Still with us? Let's grind another axe then. 'It Isn't Him' was the first track on No Lights For Miles – the second of the three demos we recorded with Paul Savage out in Shropshire. 'Slow 25', which we looked at here the other week, was the second track. I sent a copy of the tape to the The Beat, which used to be called Brum Beat, and was a local rock magazine purporting to be a local music magazine. I often talk about what a hard time The Regulars had as an indiepop band during the UK's indiepop dark ages and in the least indiepop of the UK's major cities: in giving No Lights a predictable panning, The Beat's demo review section began by saying that 'It Isn't Him' and 'Slow 25' were the same song. That is what we were up against.

Back to the lyrics now, because if this were someone else's song I'd be curious about that sartorial shield, even if it's a clumsy piece of writing. At this point in the song the speaker, like the one in 'Paint in Black', is looking on darkly as the girls walk by dressed in their summer clothes but, unlike any character in any Rolling Stones song I know, is thinking how nice it might be to wear a light cotton dress on a hot day instead of simmering in heavy jeans. And at this point in the blog you might be wondering exactly how autobiographical all of this is. I know I would be, if someone I knew was writing about the same stuff.

Well, it is a bit personal, yeah, but not specifically autobiographical in every detail.

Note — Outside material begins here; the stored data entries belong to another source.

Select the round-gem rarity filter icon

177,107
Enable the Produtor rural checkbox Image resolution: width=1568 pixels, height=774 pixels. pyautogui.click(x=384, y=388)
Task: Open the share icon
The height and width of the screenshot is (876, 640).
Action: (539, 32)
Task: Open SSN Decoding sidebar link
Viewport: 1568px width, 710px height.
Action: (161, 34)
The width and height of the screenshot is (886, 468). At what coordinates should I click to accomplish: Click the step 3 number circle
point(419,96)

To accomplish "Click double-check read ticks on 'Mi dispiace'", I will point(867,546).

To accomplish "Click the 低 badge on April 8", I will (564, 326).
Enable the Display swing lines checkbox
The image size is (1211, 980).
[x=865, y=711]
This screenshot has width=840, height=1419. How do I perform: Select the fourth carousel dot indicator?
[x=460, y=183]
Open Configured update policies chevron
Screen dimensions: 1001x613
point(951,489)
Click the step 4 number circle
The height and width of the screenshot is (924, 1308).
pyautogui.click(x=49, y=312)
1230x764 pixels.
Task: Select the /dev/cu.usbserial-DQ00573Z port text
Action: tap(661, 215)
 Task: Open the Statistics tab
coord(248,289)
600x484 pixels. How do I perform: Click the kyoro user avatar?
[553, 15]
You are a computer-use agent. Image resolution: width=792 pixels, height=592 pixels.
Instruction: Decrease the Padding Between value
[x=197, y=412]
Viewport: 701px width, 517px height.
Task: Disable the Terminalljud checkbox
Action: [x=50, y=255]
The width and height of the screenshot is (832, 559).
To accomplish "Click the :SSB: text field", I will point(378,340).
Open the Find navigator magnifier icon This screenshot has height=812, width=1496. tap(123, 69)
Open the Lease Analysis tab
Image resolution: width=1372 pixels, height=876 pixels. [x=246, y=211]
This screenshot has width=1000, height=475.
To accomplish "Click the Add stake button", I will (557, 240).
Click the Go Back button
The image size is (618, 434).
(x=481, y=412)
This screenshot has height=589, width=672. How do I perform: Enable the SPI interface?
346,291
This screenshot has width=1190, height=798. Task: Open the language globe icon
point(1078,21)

I worked out at some point that, although I'm drawn to and sometimes inspired by people who are trans-this, cross-that and androgy-the other, I'm probably not really trans-anything – just a bit girly and very ill at ease with, and critical of, macho behaviour. When I wrote 'It Isn't Him' I was still working all of this gender gubbins out and shared the anxieties of the boy or the man in the song. One day I was watching the Mariners play away at Watford, and midway through the first half all my alarm at Tony Gallimore's defending was forgotten in the sheer panic of discovering that there was still some glitter on my face from the Regulars gig the night before.

These days I'm much more at ease with myself – not because I've given in and lost myself and become the persona, but because I'm just happy with who I am, and the rest doesn't matter. But I will still rail against gender stereotyping on others' behalf: I've typed half of this with my month-old son asleep on my chest, and the thing I want most of all for him, as he grows, is to be free from it all. Before too much longer we'll be buying him clothes and all the nice colours will drain out of the boys' sections in the shops, all the prettiness and liveliness and vibrancy, our gendered culture constraining him to navy blue and khaki and grey clothes and thoughts and actions. Not that it hasn't already begun: the blue clothes we're given as presents are stacking up and in his first week of life we were surrounded by congratulations cards saying BABY BOY. Why spotlight his gender the moment he's born? Why spotlight his gender ever? Let him be a human being above all else. Let us all be.



Linky
Lyric sheet (pdf)
'Morning Song' by Sylvia Plath
'Pink Boy, Blue Girl' by Aerospace: a beautiful song which does the same subject matter much better

3 Comments:

At 31 December 2008 21:09 , Blogger ray k is foreign said...

i don't really have anythng constructive to sy, but thanks for writing.

 
At 05 January 2009 14:34 , Blogger MJ Hibbett said...

That glitter at the football story HAS to be a song, surely?

 
At 25 January 2009 07:02 , Anonymous jennifer said...

I absolutely LOVE this post (yes, because of the gender deconstruction and personal story relating your feelings on the issue!).